Categories of tags - vocabulary

I'm starting a pro bono project that is the web interface to the world's largest collection of lute music and it's a challenging collection from several points of view. The pieces are largely from 1400 to 1600, but they range from the mid-1200's to present day. Needless to say, there is tremendous variability in how the pieces are categorized and who they are attributed to. It is obvious that any sort of rigid, DB-enforced hierarchy isn't going to work with this collection, so my thoughts turn to tags.
But not all tags are the same. I'll have tags that represent a person/role (composer, translator, entabulator, etc.), tags that represent the instrument(s) the piece in written for, and tags that represent how the piece has been classified by any one of half a dozen different classification systems used over the centuries.
We will be using a semi-controlled tag vocabulary to prevent runaway tag proliferation (e.g. del.icio.us), but I want to treat the tags as belonging to different groups.
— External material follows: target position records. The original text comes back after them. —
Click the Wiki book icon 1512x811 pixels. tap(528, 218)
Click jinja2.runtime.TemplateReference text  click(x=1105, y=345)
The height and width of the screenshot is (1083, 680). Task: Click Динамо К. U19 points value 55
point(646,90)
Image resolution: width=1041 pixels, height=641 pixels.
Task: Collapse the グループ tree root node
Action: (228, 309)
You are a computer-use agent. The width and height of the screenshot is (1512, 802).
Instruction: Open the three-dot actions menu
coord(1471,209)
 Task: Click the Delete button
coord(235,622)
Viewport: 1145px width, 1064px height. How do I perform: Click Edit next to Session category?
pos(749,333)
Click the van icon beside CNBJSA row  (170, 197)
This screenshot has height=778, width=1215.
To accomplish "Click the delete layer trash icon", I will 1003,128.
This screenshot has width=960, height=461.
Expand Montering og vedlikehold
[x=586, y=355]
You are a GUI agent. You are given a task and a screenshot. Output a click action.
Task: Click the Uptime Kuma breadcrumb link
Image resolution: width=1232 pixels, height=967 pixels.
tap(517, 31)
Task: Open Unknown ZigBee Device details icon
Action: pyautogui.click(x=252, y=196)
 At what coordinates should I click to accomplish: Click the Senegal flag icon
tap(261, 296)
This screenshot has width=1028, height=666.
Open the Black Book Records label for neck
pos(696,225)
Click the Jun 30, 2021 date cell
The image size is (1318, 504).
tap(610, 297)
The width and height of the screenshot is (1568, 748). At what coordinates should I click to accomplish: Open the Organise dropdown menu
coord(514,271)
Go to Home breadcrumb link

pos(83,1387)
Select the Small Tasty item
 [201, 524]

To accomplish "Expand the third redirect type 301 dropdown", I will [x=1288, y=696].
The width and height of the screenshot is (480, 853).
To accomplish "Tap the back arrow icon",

People tags should not be offered when the editor is doing instrument tagging, etc.
Has anyone done something like this? I have several ways I can think of to do it, but if there is an existing system that is well-done it would save me time implementing/debugging.
FWIW: This is a Django system and I'm looking at starting with Django-tagging and then hacking from there, possibly adding a category field or ...

There's an issue #14 for django-tagging filed back in 2007 which is trying to address this problem. Don't know whether developers are planning to add this feature or not.
However, there's a machinetags branch of django-tagging mantained by Gregor Müllegger here at https://code.launchpad.net/~gregor-muellegger/django-tagging/machinetags/. It allows to assign tags namespaces (and/or values), and facilitate querying tags by namespace / value. So you'd be able to tag a piece with instrument:<instrument_name> or instrument=<instrument_name>, for example.
It's mostly in sync with the django-tagging trunk (the latest commit is there's a number of commits missing though). I remember myself working on some project using that branch about a year ago; it worked fine. Read the documentation on branch and comments on the issue for more details.

Related

What is the proper way to tag pages in Google Analytics?

I don't even know if "tagging pages" is what I mean.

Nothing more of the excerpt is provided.